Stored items
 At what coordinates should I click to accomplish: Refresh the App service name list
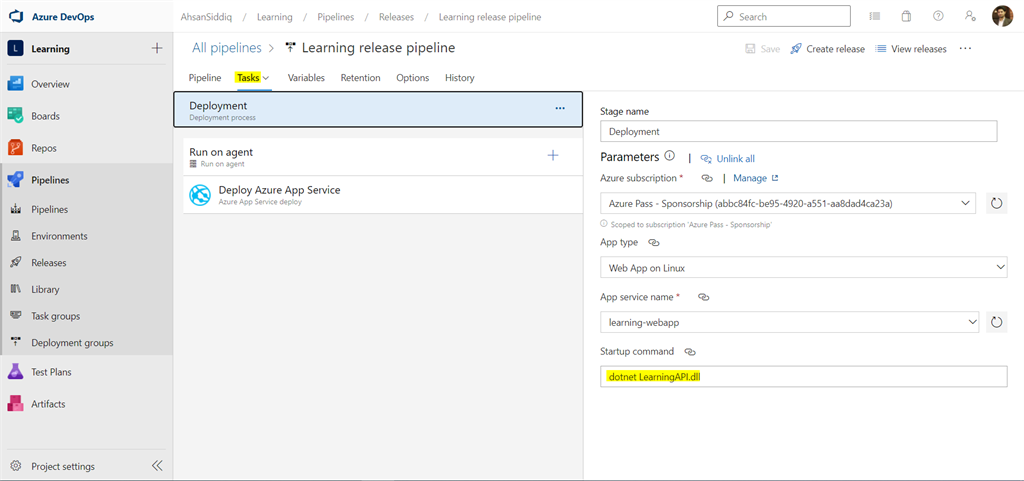996,322
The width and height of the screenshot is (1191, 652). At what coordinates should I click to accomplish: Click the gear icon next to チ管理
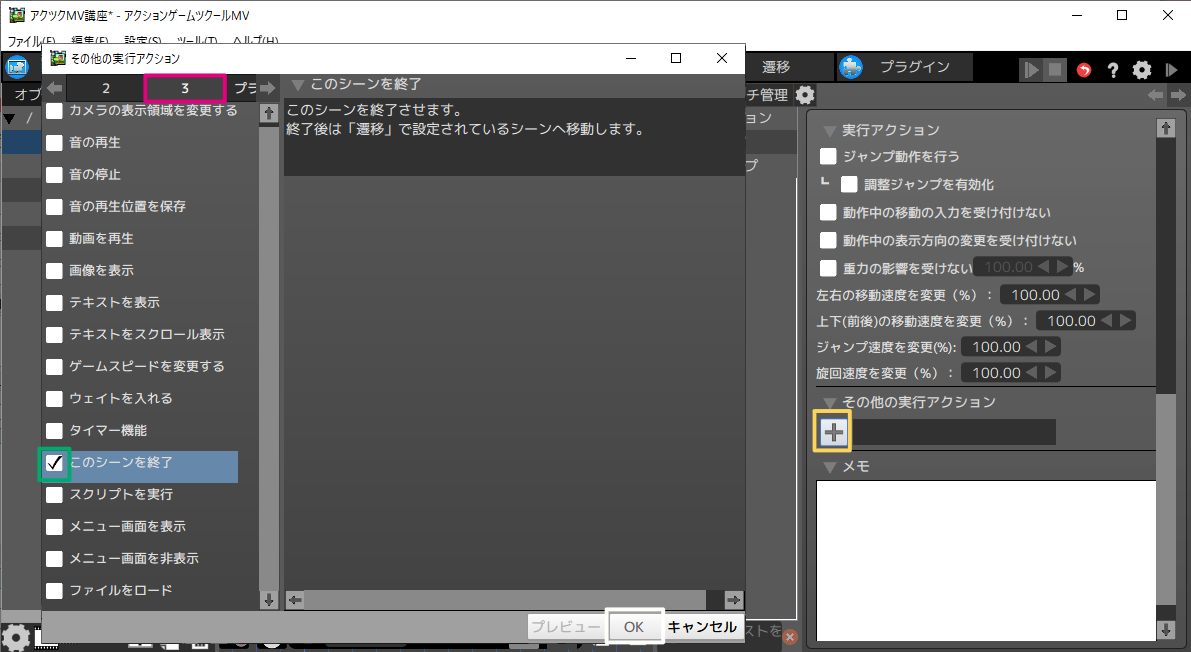click(x=805, y=95)

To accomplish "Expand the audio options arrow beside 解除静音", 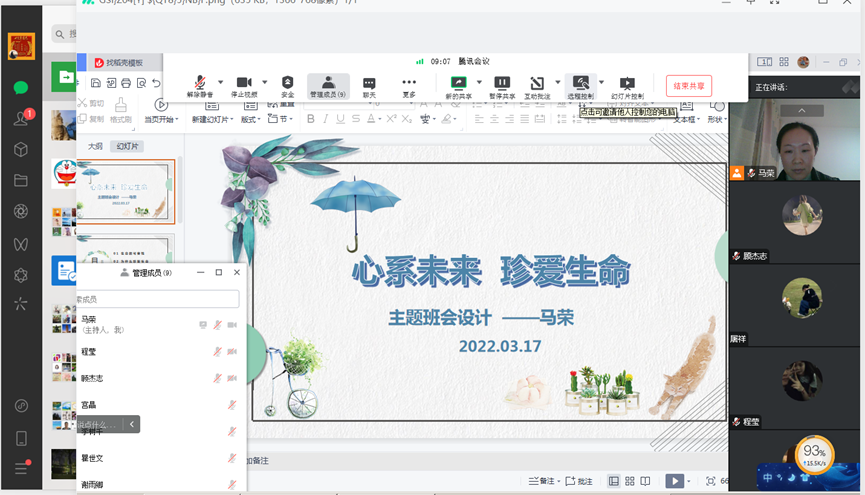I will pos(220,82).
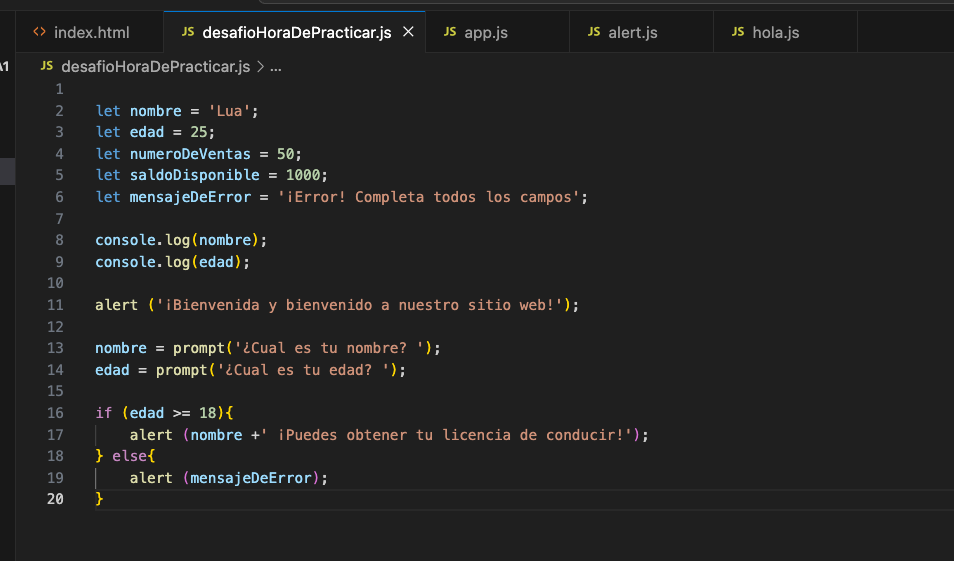Click the else keyword on line 18

[x=129, y=456]
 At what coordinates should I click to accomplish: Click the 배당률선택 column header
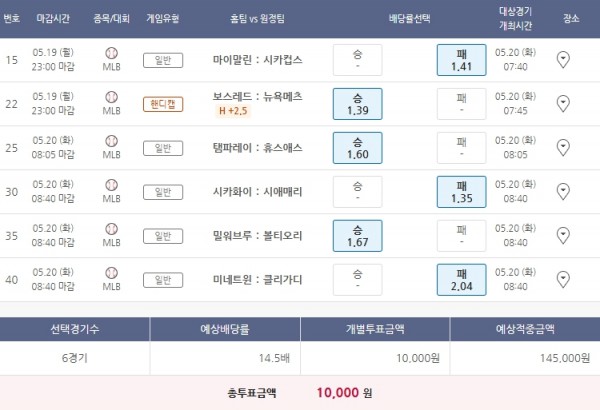point(410,18)
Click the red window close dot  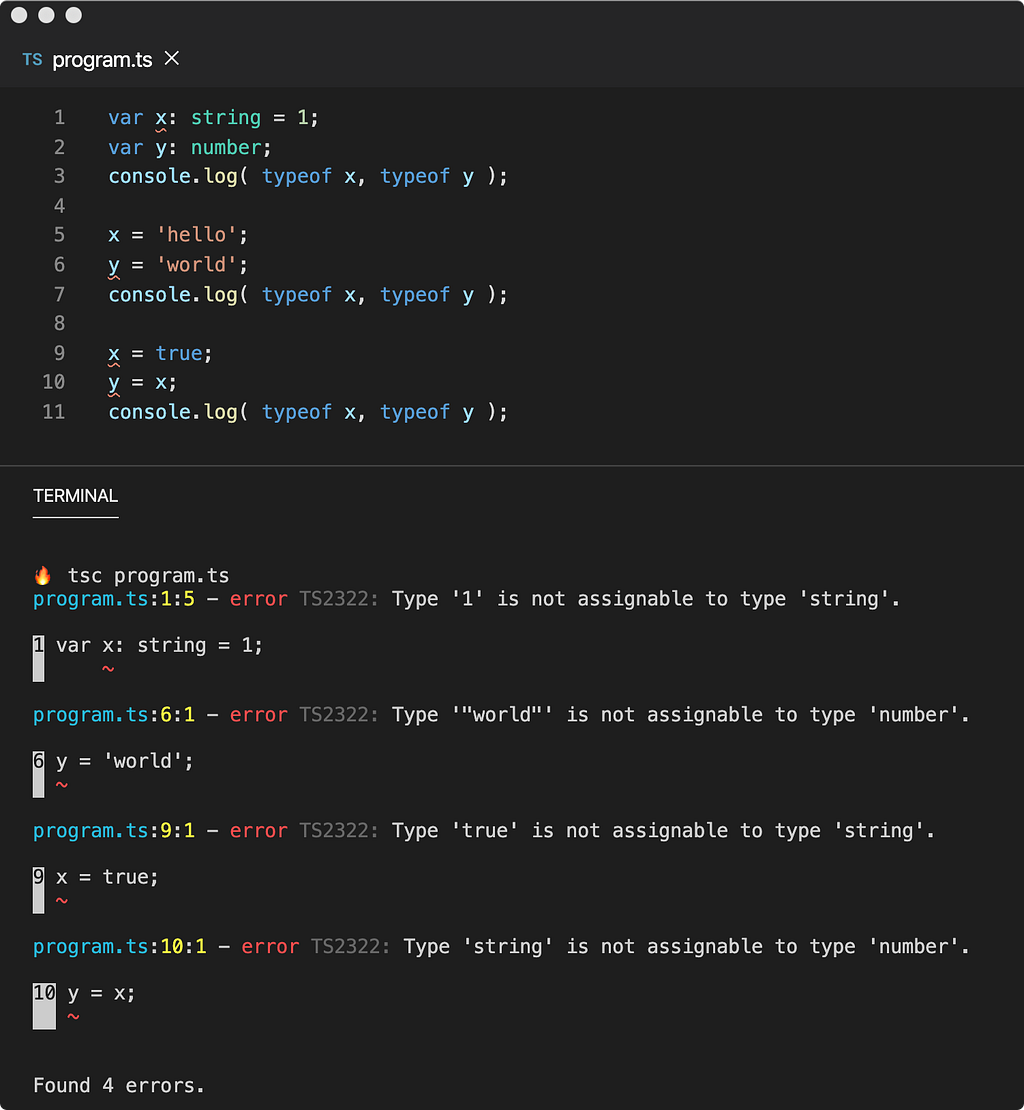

DESCRIPTION OF THE TASK:
Would you please copy, exactly and only, the lines from the one with "배당률선택 column header" through the end of the entries above, skipping every picture?

RESPONSE BELOW:
 At what coordinates should I click to accomplish: Click the 배당률선택 column header
point(410,18)
Click the red window close dot  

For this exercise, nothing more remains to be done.